The airline made the announcement in unveiling a series of new policies that it hopes will add up to almost $4.8 billion US in cost savings over the next four years.
Starting in January, America's third largest airline will roll out a new fare class, known as "basic economy."
"This new offering provides customers the option of paying the lowest fares to their destinations, while still receiving the same standard economy experience, including food, beverage, Wi-Fi and personal device entertainment, with a few key differences," the airline said.
- No pre-assigned seating. Your seat number will be issued to you only on the day of travel
- You will board last, after all other passengers, in a new boarding group — group 5.
- You'll be allowed only one personal carry-on item that must fit under the seat in front.
"Customers have told us that they want more choice and basic economy delivers just that," United's COO Julia Haywood said.
It may sound unpleasant, but that too is an added benefit — from the airline's perspective.
The airline is banking on people being willing to pay extra to use the overhead bins as a new source of revenue. And even if they're not, the plan should save the company money by speeding up the boarding process as people will have fewer onboard bags to find space for onboard.

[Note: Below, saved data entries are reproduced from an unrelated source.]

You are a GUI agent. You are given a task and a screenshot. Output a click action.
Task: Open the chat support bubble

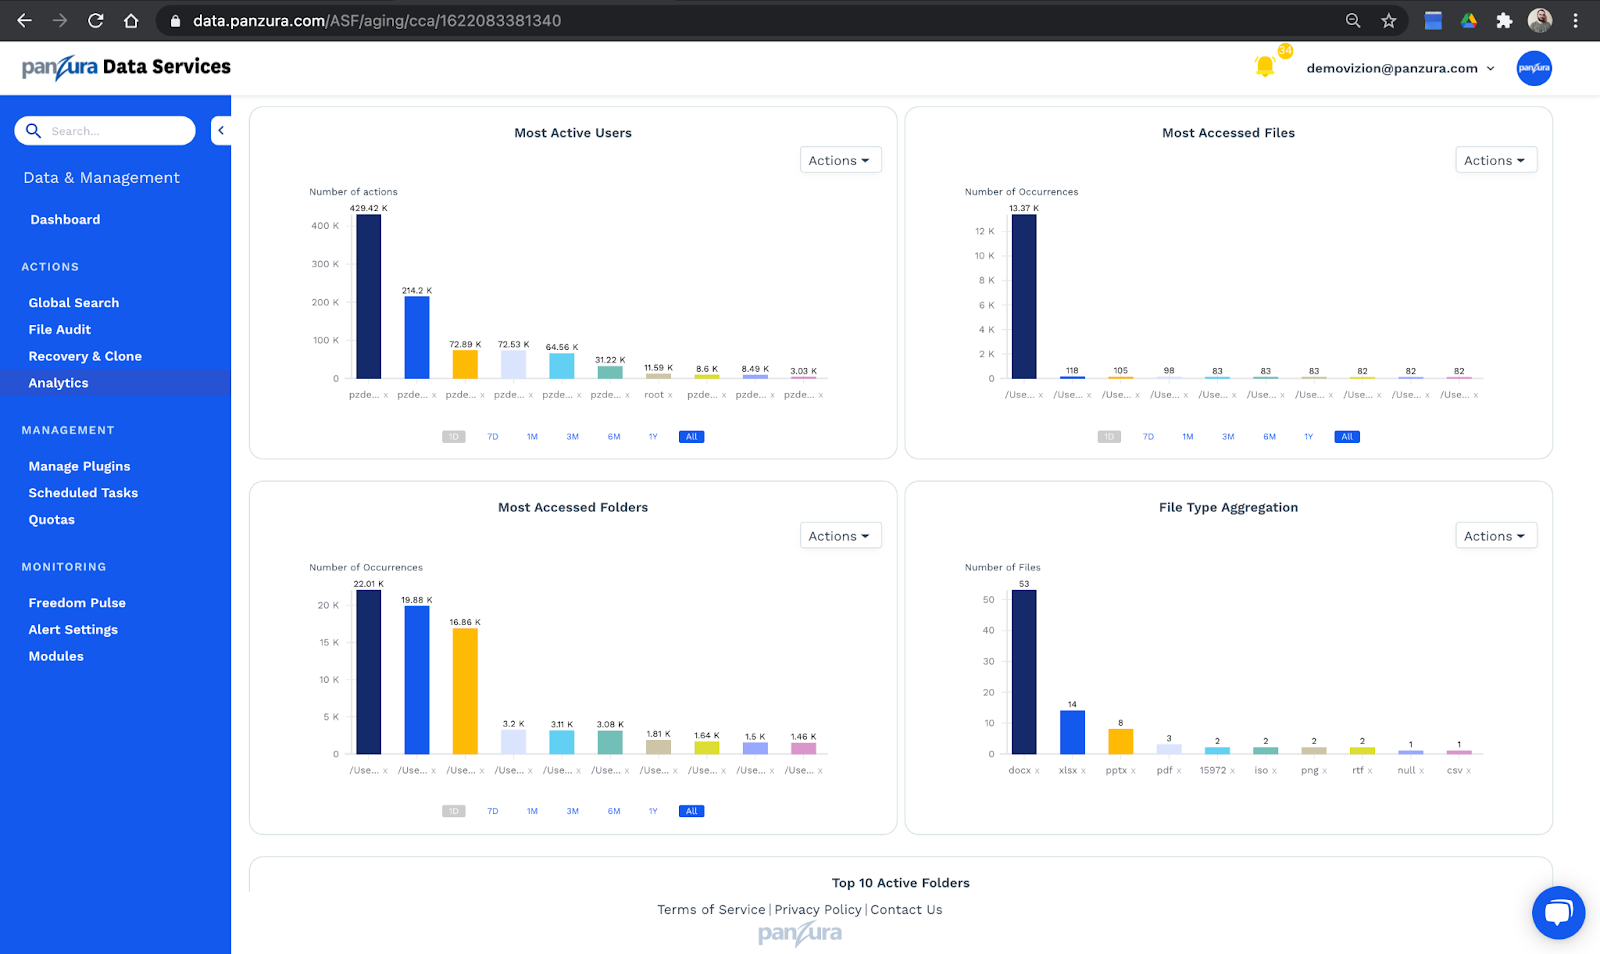point(1558,912)
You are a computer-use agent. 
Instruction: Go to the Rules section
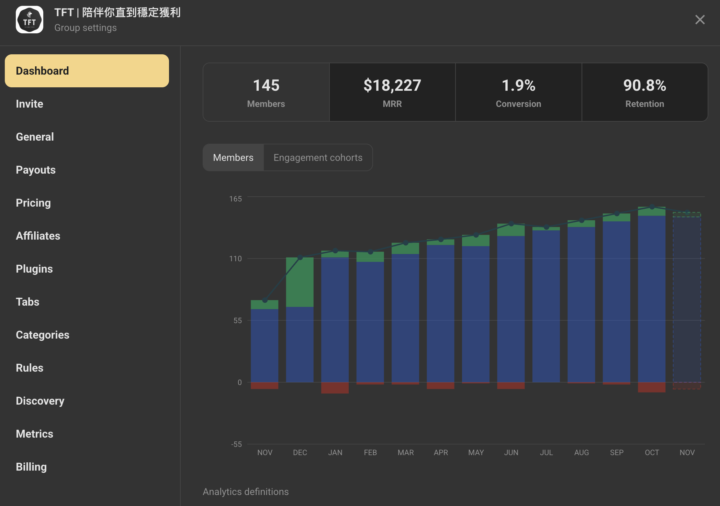[x=30, y=368]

The move goes one step further than actions by Delta and American, which this year already moved to eliminate reserved seating, the ability to change travel plans on the same day without a fee, and the ability to accrue frequent flyer miles on its cheapest fares.
But United's move makes it the first to attempt to monetize carry-on to this level.
While the airline is pitching the plan as giving consumers more choice, one prominent traveller advocacy group isn't buying it.
"These airlines are claiming that they are offering more choice and better service, while they eliminate amenities and charge more and more fees," Charlie Leocha of Travelers United said.
"Consumers should have a right to honest advertising and understandable pricing. They should have a right to compensation when paid services are not rendered,"
"When passengers are suffering while the airlines are making profits hand-over-fist, that is when regulations come into play," Leocha said.